Dietary counselling is an important aspect of CHD prevention. However, at-risk patients may be reluctant to visit a dietitian. General practitioners (GP) could participate in the CHD prevention effort, but often have difficulty when counselling patients on their diet. A team of dietitians and physicians have designed a five-step brief intervention (BI) to be used by GP. The aim was to evaluate the feasibility and acceptability of this dietary BI among physicians and patients.

The content of the BI was based on published recommendations on dietary CHD prevention and its design was supervised by a physician experienced in BI technique. Five GP in a primarycare setting agreed to test the BI among their patients for 1 month and participated in two 2 h training sessions. Two trainee dietitians approached the patients and asked them to fill in a screening questionnaire on their dietary habits. Answers were used by the physician to define, along with a decision algorithm, the content of a short counselling session that was integrated into the routine medical visit. The BI process and its acceptability by patients and physicians were assessed by means of standardised interviews and questionnaires.

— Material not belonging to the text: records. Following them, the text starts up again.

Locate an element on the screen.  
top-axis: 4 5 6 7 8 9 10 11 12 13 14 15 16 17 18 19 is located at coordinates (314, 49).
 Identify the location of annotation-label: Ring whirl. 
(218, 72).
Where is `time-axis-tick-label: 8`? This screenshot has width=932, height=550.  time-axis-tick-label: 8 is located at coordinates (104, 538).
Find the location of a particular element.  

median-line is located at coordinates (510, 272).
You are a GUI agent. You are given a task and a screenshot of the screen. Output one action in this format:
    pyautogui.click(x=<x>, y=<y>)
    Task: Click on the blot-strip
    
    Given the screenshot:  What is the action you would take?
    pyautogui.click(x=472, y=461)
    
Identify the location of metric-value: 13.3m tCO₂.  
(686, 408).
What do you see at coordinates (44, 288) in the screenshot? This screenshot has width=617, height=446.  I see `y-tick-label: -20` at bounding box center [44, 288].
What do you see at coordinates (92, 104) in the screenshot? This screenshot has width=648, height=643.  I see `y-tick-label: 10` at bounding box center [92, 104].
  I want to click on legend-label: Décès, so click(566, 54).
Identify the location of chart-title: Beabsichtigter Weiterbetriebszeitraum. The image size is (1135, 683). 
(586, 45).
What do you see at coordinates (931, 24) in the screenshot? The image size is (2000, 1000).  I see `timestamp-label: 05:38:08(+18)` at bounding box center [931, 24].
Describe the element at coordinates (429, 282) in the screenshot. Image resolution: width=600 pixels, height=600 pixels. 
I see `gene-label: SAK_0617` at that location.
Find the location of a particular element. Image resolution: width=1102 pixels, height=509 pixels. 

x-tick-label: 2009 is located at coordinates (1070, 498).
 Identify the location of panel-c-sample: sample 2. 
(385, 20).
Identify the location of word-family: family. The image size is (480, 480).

Of seventy-six patients included, forty-nine (65%) received the BI, which took 5–10 min in a 30 min consultation. Reasons for physicians not to implement the BI were ‘lack of time’ (n 20) or ‘no interest of the patient’ (n 7). Three of the five steps were performed >70% of the time. All physicians rated the tool as ‘useful’ and their average motivation score remained high during the study period: 6.8 (sd 1.1)–6.3 (sd 1.4) on a ten-point scale. Of the forty-nine patients who received the BI, thirty-six (78%) said that they had learned something new about their diet in relation to CHD and thirty-one (64%) were able to identify at least one dietary habit they planned to change. Of the patients 98% thought it was their physician's role to discuss their diet to prevent CHD.

This BI on diet and CHD prevention seemed to be functional and acceptable in general medical practice. Patients and physicians rated the tool as useful. Most patients identified dietary habits they could change. The next objective is to evaluate the ability of this BI to modify patients' dietary behaviour.